La liberté, c'est le choix. Mais choisir, c'est s'engager. le choix est ainsi un entre-deux entre liberté et engagement, auquel je ne puis échapper. Même si je ne choisis rien, je choisis de ne pas choisir, je m'engage, certes à rien, mais j'y suis tout de même, malgré tout. Engagé, me voici donc moins libre que je ne l'étais avant que de choisir. Il m'a fallu décider et cette décision fît d'une infinité de possibles un fait, un seul, effaçant tout ce qui aurait pu être. Il y a également l'importance du choix, laquelle est fonction de l'intensité de ce que sera l'engagement à venir. Je puis très bien avoir une idée de sa mesure avant le choix, et ainsi en amont peser le poids d'une décision en suspens. Mais cela n'est pas toujours vrai. Et puis il y a toujours de l'imprévisible, même en toute connaissance de causes. Intensité et imprévisibilité sont ainsi deux dimensions inhérentes à tout choix dont la variabilité n'appartient à personne. Mathieu, le héros de Sartre, lui qui veut être libre à tout prix, en refusant notamment ce dont il est le créateur, se trouve enserré dans ces dimensions. Mathieu pourtant décide et cherche activement les moyens de sa décision, les trouve d'ailleurs, mais le résultat n'est pas celui qu'il attendait, d'où dans un premier temps le sentiment d'être spolié des conséquences de ses actes. Imprévisibilité donc. Puis vient un temps où Mathieu prend conscience d'un vide, du peu d'intensité de ses décisions : « Mais tout ce que je fais, je le fais pour rien ; on dirait qu'on me vole les suites de mes actes ; tout se passe comme si je pouvais reprendre mes coups. Je ne sais pas ce que je donnerais pour faire un acte irrémédiable. » de tous les personnages du roman, Mathieu est celui qui revendique le plus d'être libre, mais il est aussi celui qui se perd le plus. Ou plutôt il devient très peu. La liberté, c'est choisir, c'est s'engager, mais c'est également devenir. Mathieu pourtant choisit, donc s'engage, mais il reste ce qu'il est. On peut ainsi très bien devenir ce que l'on est déjà, comme Mathieu.

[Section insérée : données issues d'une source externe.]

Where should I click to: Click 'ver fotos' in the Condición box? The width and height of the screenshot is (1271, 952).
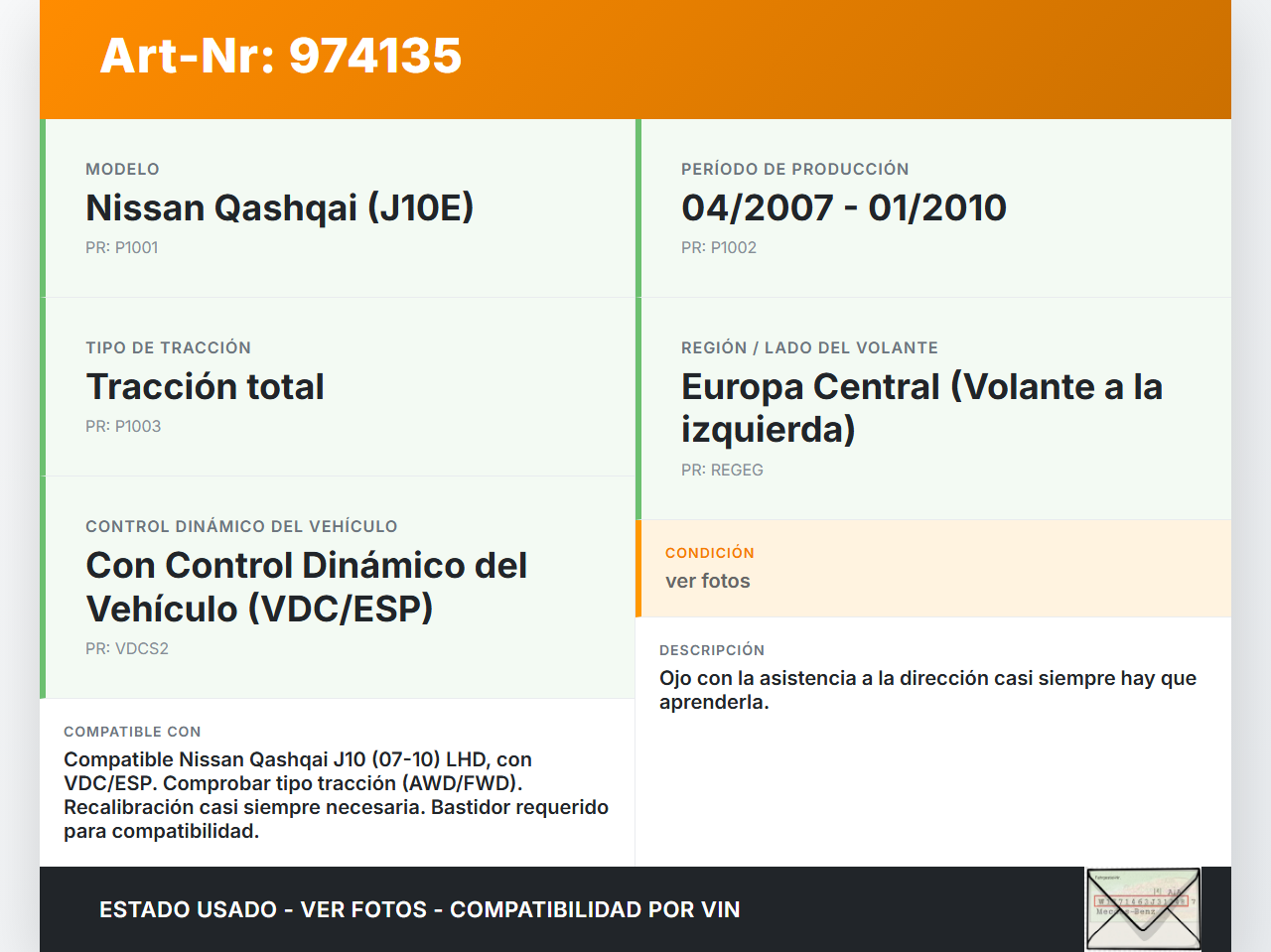(707, 582)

L'Age de raison continue de transmettre, comme une maladie, une succession de petites morts physiques et contagieuses, l'état de crise morale de ses personnages. Tonalité : pessimisme énergique. Beaucoup de dialogues, de misères, d'analyses, de nervosité empêchée. Les héros se regardent agir tandis qu'ils agissent. Ils se méfient des autres, d'eux-mêmes. Ils se font des crasses, des provocations. Ils s'envient, se détestent, s'aiment de travers. Ils ont des lâchetés, des élans ricanants, réprimés. Leur amour-propre est contagieux, pénible, cassant. C'est le bal morne des gestes perdus et des occasions manquées : une panoplie dont il faut se débarrasser.

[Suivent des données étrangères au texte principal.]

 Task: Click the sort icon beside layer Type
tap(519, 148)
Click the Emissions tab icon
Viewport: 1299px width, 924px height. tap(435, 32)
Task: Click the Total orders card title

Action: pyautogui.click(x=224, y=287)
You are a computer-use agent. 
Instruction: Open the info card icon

Les dernières phrases de l'Age de raison méritent davantage encore d'être citées. Nous sommes trois ans avant. Mathieu croit que sa vie d'homme libre est foutue et Sartre conclut pour lui : «Déjà des morales éprouvées lui proposaient discrètement leurs services : il y avait l'épicurisme désabusé, l'indulgence souriante, la résignation, l'esprit de sérieux, le stoïcisme, tout ce qui permet de déguster, minute par minute, en connaisseur, une vie ratée.» Ce petit inventaire n'a guère vieilli : on voit depuis trente ans se multiplier à la télé, à la radio, dans la presse et l'espace public, les figures de moralisant éprouvé. Elles vantent l'éthique, la vie bonne, l'humanisme sans peine, les droits de l'homme et l'indignation en toutes et lointaines situations, dans la plus confortable abstraction. Elles apparaissent, naturellement, sous les masques de vies réussies. Cette prépondérance en dit long sur l'état d'entretien des chemins de la liberté.